● What the task asks
Edit the transcript from "And they were" to "for QI once." so that "fence posts" replaces "trees".

● Source text
_ _ _ _
And that today would be about the size of an American beaver.
So anything bigger than a beaver would die.
Anything smaller than a beaver, some would die, but some would survive.
And the things that turned into birds were not just the small dinosaurs, weirdly, it was some of the medium ones that were eating seeds.
Okay, because when there's like a nuclear winter, because the meteor hits and nothing can grow, the seeds can still live underground.
And so these little dinosaurs could go and still eat the seeds until everything got better.
And they were the ones that survived.
Wow.
And I wonder if that's, I think that's why today, like, birds, which are the things that survive from there, are the things that eat seeds.
Okay, yeah, that's really cool.
One thing that's descended from those guys are woodpeckers.
Oh, yeah.
And I just found what they do with their heads.
They bang their heads into trees at speeds of about 15 miles an hour, up to 12,000 times a day.
Whoa.
I mean, what must that be like?
Yeah.
Why don't they get headaches?
It's just.
We found this out for QI once.
I know they've got a weird tongue, haven't they?
Yeah.
It's kind of wraps around their brain, doesn't it?
Yeah.
I think they've got fixals or some kind of padding or something.
They've got some kind of special brain casing.
Yeah.
It sort of wobbles around in jelly.
It is amazing, though, isn't it?
Another headbanger is Deathwatch beetles, which repeatedly bang their heads on the floor to attract mates.
I've tried that, it doesn't work.
Done work back.
Oh, no.
Death Watch Beetle.
That's a metal band.
Deathwatch Beetles.
It's a metal tribute beetles fans.
_ _ _ _
● Extracted data
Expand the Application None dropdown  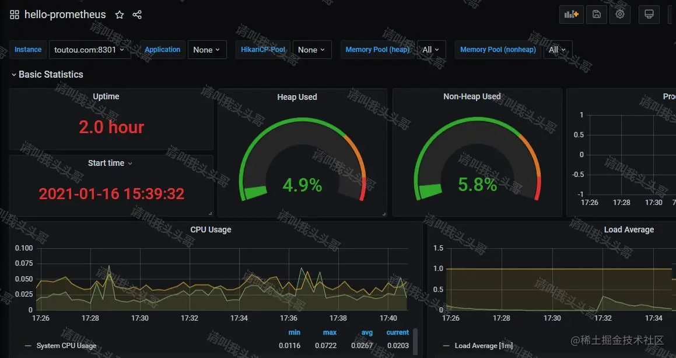(x=207, y=50)
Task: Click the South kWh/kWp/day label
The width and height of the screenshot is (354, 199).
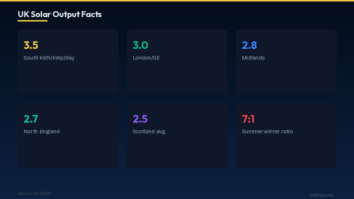Action: coord(49,58)
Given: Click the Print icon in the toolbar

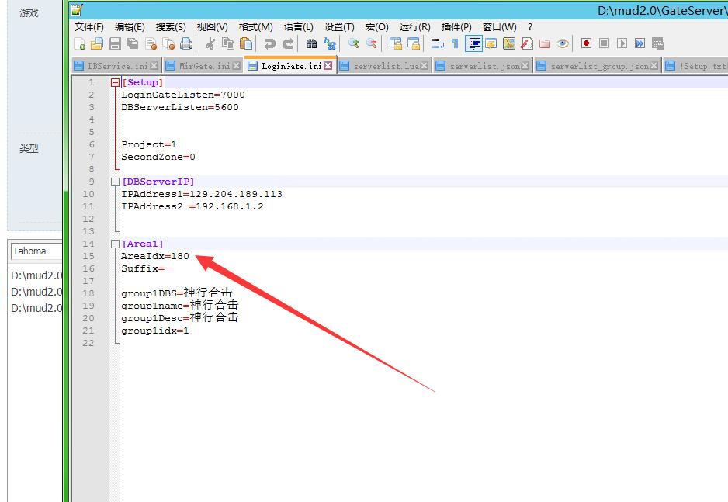Looking at the screenshot, I should coord(186,43).
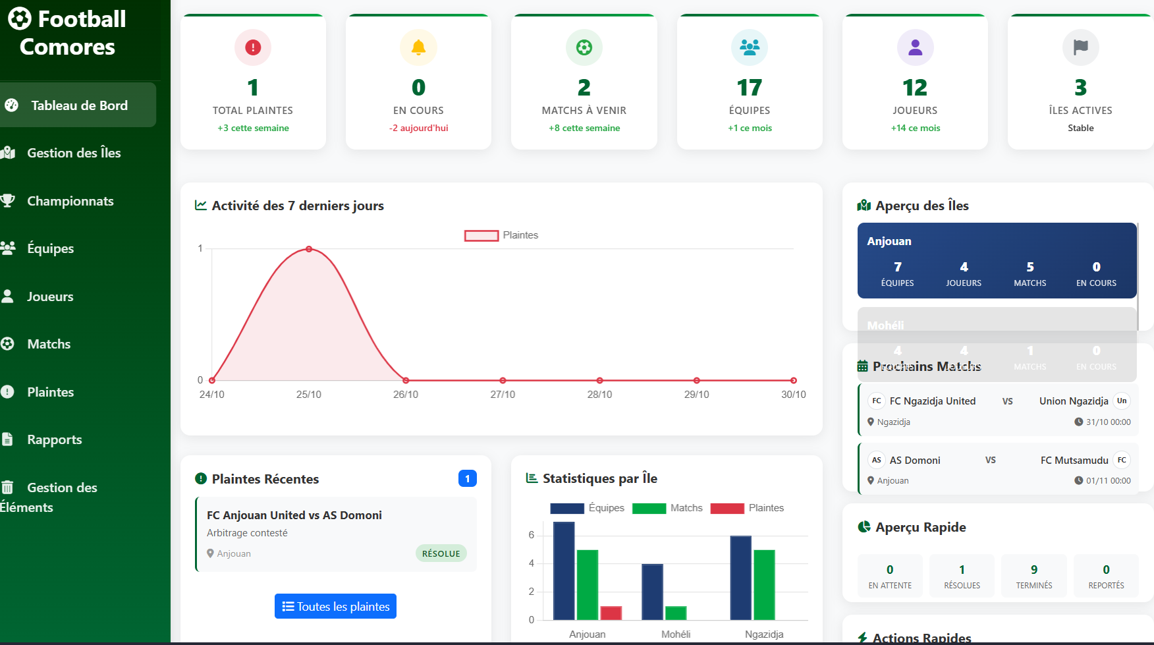Click the red alert icon above Total Plaintes
The height and width of the screenshot is (645, 1154).
[x=253, y=47]

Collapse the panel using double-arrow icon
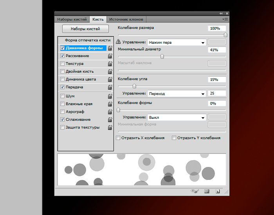[x=221, y=13]
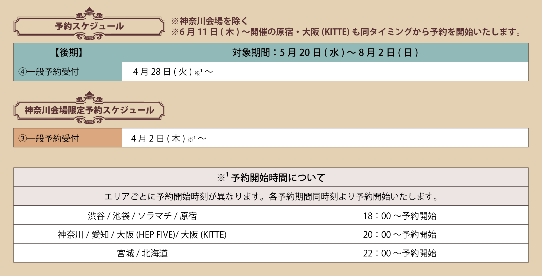542x276 pixels.
Task: Select the orange ③一般予約受付 cell
Action: pyautogui.click(x=49, y=138)
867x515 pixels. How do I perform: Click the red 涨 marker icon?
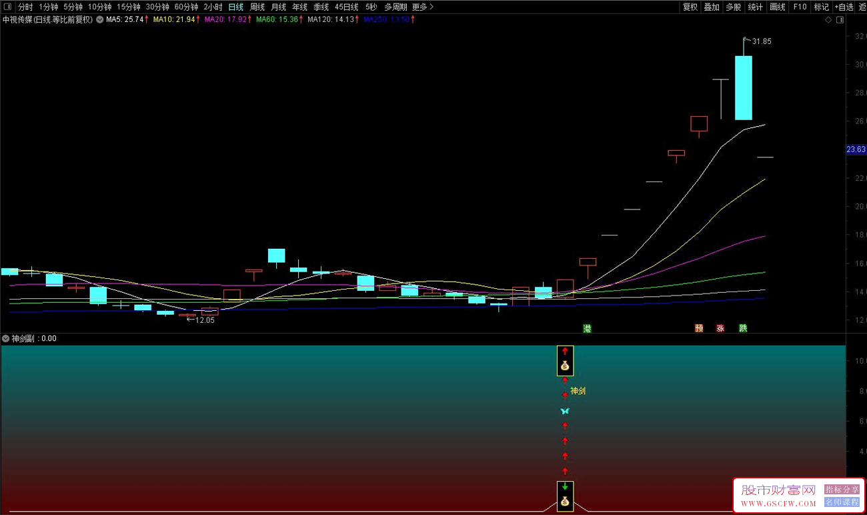(720, 328)
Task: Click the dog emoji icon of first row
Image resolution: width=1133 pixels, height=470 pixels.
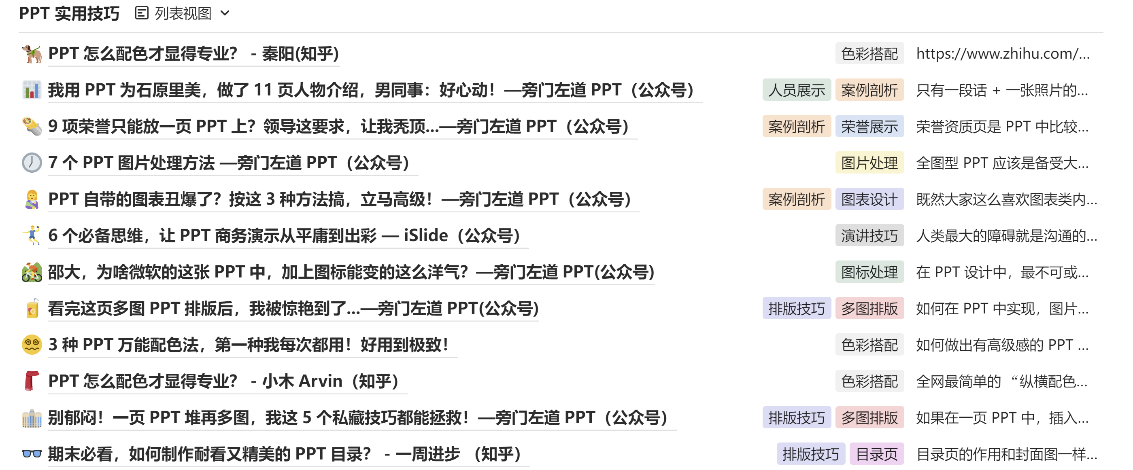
_ _ _ _
● Output for this exercise
And they were the ones that survived.
Wow.
And I wonder if that's, I think that's why today, like, birds, which are the things that survive from there, are the things that eat seeds.
Okay, yeah, that's really cool.
One thing that's descended from those guys are woodpeckers.
Oh, yeah.
And I just found what they do with their heads.
They bang their heads into fence posts at speeds of about 15 miles an hour, up to 12,000 times a day.
Whoa.
I mean, what must that be like?
Yeah.
Why don't they get headaches?
It's just.
We found this out for QI once.